Re: RFC: Memory Tiering Kernel Interfaces

Dave Hansen <dave.hansen@xxxxxxxxx> · Tue, 3 May 2022 10:47:20 -0700

On 5/3/22 10:14, Alistair Popple wrote:
> I would certainly be interested in figuring out how HW could provide some sort
> of heatmap to identify which pages are hot and which processing unit is using
> them. Currently for these systems users have to manually assign memory policy to
> get any reasonable performance, both to disable NUMA balancing and make sure
> memory is allocated on the right node.

Autonuma-induced page faults are a total non-starter for lots of
workloads, even ignoring GPUs.  Basically anyone who is latency
sensitive stays far, far away from autonuma.

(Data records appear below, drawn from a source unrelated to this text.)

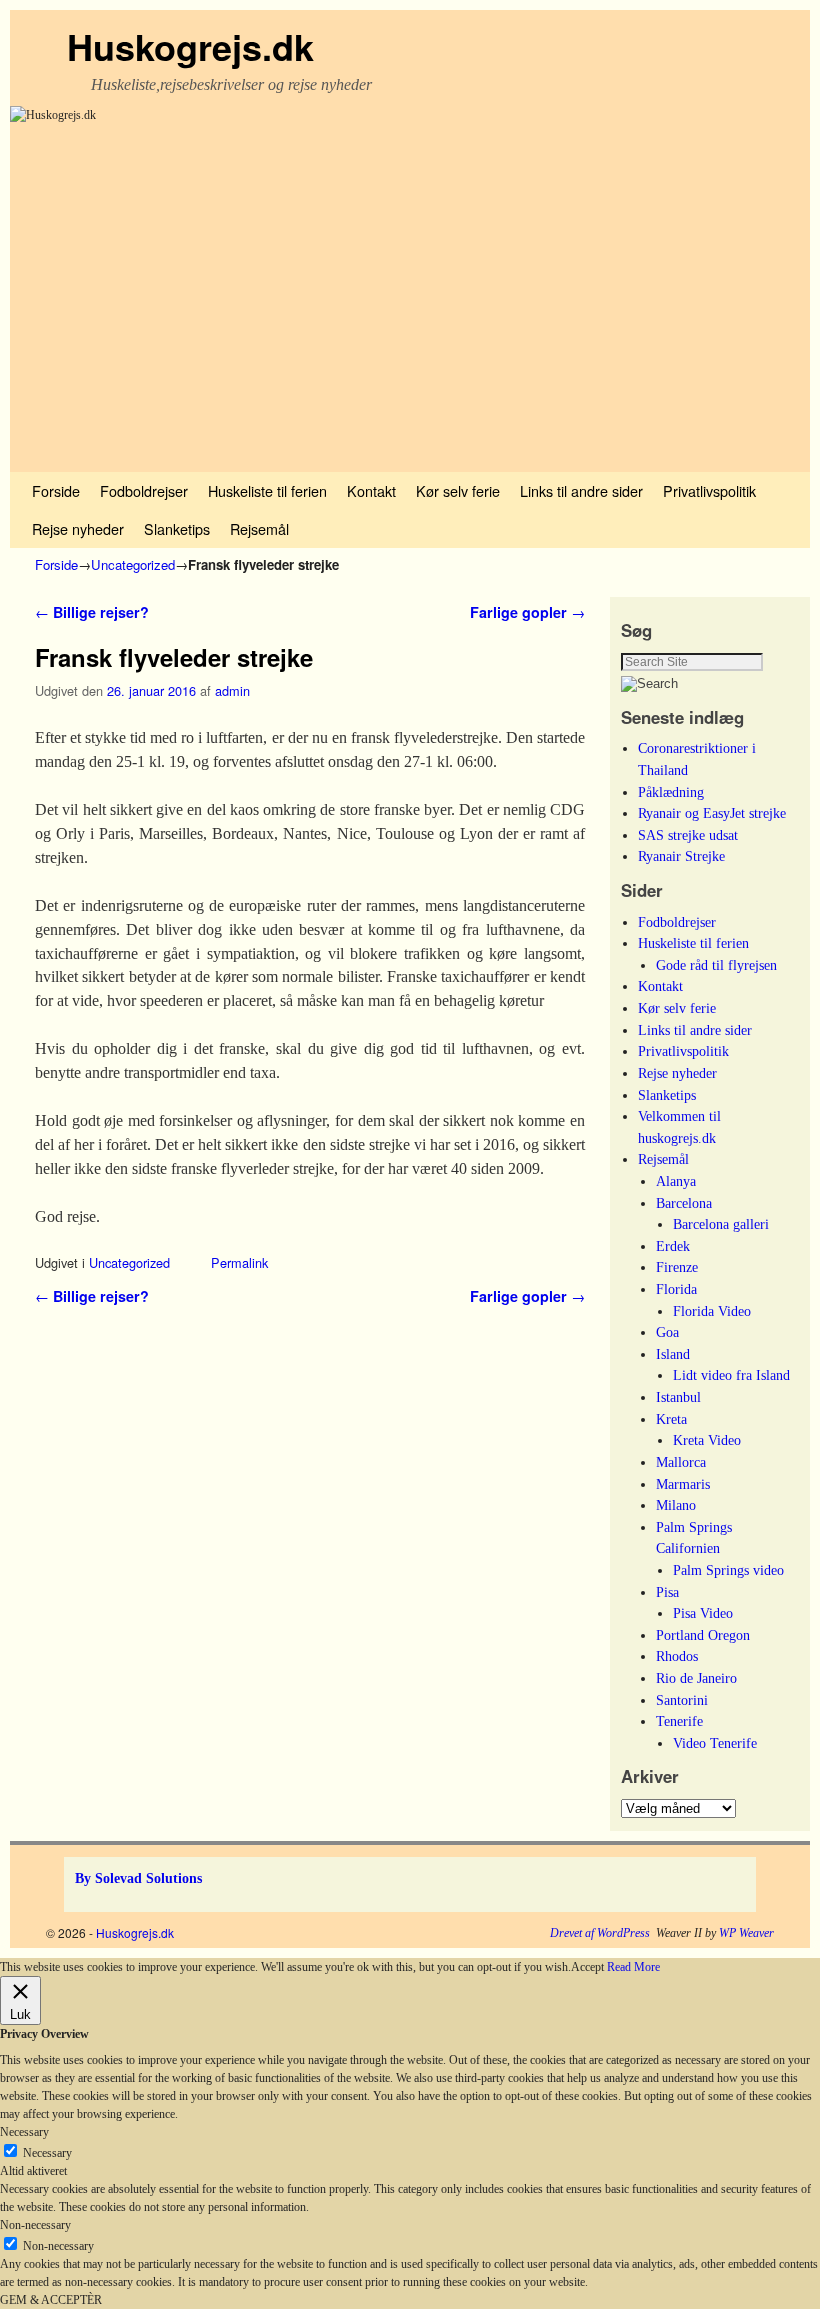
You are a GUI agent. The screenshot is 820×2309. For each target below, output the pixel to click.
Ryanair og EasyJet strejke (712, 813)
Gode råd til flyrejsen (716, 965)
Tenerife (679, 1721)
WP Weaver (746, 1933)
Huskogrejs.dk (190, 46)
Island (673, 1354)
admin (232, 690)
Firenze (677, 1267)
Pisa (667, 1592)
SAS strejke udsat (688, 835)
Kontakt (371, 490)
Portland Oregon (703, 1635)
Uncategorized (133, 564)
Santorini (682, 1700)
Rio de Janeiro (696, 1678)
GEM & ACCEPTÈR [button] (51, 2300)
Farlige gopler (527, 612)
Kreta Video (707, 1440)
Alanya (676, 1181)
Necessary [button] (24, 2132)
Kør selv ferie (458, 490)
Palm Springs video (728, 1570)
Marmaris (683, 1484)
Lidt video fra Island (731, 1375)
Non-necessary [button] (35, 2225)
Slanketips (177, 528)
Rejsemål (259, 528)
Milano (676, 1505)
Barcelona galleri (721, 1224)
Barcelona (684, 1203)
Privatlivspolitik (709, 490)
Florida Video (712, 1311)
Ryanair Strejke (681, 856)
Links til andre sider (581, 490)
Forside (56, 490)
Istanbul (678, 1397)
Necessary (47, 2153)
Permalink (239, 1262)
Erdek (673, 1246)
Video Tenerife (715, 1743)
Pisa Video (703, 1613)
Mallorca (681, 1462)
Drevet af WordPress (600, 1933)
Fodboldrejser (144, 490)
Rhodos (677, 1656)
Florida (676, 1289)
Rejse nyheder (78, 528)
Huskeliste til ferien (267, 490)
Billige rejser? (92, 612)
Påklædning (671, 792)
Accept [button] (587, 1967)
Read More (633, 1967)
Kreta (671, 1419)
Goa (667, 1332)
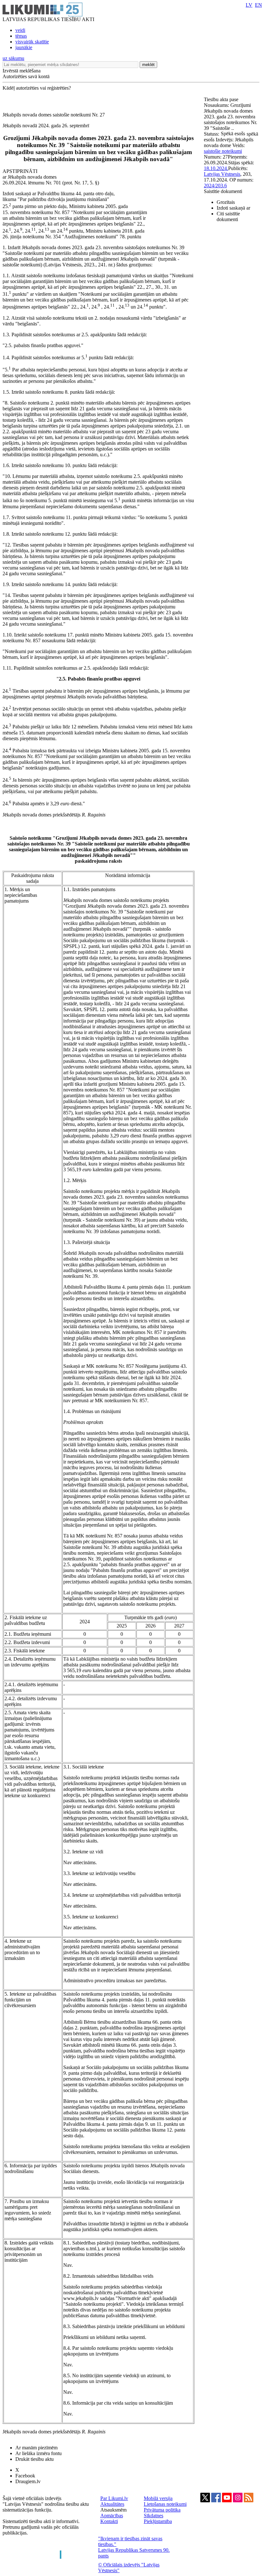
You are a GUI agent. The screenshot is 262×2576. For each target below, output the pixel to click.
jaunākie (23, 47)
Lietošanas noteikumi (165, 2504)
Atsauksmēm (113, 2510)
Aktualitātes (112, 2504)
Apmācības (111, 2515)
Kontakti (109, 2521)
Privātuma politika (162, 2510)
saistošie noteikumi (223, 151)
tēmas (21, 36)
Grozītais (226, 202)
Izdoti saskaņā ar (233, 208)
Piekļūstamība (158, 2521)
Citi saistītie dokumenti (228, 216)
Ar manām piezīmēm (36, 2447)
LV (249, 5)
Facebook (25, 2475)
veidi (20, 30)
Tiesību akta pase (222, 99)
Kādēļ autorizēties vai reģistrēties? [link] (37, 88)
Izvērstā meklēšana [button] (22, 70)
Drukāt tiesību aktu (34, 2459)
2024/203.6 (215, 185)
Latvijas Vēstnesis (222, 174)
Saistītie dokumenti (223, 191)
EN (258, 5)
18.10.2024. (216, 168)
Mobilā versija (158, 2498)
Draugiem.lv (28, 2481)
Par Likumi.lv (114, 2498)
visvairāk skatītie (32, 41)
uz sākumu (13, 58)
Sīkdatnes (153, 2515)
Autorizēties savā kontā (26, 76)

As for improving on page faults for data collection...

*Can* hardware provide this information?  Definitely.

Have hardware vendors been motivated enough to add hardware to do this?
 Nope, not yet.

Do you know anyone that works for any hardware companies? ;)

Seriously, though.  Folks at Intel _are_ thinking about this problem.
I'm hoping we have hardware some day to help lend a hand.  The more
hardware vendors that do this, the more likely it is that we'll have
good kernel code to consume data from the hardware.